'''
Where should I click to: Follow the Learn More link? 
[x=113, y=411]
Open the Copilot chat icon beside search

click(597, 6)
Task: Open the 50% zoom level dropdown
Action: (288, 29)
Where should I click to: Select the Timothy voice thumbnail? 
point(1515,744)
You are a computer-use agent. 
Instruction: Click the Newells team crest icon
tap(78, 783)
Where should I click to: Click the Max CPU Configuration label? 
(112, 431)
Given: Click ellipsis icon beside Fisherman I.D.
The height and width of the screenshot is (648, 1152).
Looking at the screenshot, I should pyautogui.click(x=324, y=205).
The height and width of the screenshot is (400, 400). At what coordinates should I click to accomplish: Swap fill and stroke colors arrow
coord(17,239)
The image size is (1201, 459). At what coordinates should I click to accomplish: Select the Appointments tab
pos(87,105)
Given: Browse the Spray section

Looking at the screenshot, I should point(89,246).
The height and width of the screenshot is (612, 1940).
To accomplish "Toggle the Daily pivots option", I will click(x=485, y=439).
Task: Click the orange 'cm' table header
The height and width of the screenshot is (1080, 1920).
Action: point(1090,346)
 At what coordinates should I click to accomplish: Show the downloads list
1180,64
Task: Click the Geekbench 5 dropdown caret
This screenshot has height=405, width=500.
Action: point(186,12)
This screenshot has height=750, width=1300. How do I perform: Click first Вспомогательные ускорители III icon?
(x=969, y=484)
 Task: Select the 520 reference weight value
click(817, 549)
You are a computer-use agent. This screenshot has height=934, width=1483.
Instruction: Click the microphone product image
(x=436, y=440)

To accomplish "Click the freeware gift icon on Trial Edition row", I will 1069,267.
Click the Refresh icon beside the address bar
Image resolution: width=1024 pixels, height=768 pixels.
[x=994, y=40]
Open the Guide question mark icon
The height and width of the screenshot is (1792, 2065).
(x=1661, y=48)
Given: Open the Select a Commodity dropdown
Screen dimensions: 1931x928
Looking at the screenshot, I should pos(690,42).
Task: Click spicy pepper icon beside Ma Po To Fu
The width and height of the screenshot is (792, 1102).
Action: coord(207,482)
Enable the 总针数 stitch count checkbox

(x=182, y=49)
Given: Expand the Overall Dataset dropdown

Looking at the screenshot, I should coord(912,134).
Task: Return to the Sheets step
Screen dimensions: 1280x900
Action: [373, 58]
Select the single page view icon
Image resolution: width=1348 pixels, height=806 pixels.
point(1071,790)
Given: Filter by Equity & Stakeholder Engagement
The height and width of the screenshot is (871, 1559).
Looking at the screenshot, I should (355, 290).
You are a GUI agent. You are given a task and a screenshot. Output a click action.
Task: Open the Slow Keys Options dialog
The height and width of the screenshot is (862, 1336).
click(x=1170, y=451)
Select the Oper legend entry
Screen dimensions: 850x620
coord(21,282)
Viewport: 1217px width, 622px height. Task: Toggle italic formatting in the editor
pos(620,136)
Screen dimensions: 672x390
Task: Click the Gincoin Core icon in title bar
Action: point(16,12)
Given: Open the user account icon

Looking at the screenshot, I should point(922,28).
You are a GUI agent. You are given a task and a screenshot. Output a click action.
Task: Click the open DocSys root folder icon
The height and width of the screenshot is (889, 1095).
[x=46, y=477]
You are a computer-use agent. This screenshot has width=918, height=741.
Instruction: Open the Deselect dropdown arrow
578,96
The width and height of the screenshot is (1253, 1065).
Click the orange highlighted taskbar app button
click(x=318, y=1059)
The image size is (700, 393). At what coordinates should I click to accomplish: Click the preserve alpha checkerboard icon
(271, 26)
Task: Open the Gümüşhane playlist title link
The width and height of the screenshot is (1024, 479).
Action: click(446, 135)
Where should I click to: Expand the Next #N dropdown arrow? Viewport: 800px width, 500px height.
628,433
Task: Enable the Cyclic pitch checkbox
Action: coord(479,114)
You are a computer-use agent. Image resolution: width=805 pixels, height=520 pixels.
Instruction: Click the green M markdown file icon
'''
What the task requires: Among the entries, how many lines contain the word "computer"? Give the number alone.

Answer to the problem: 4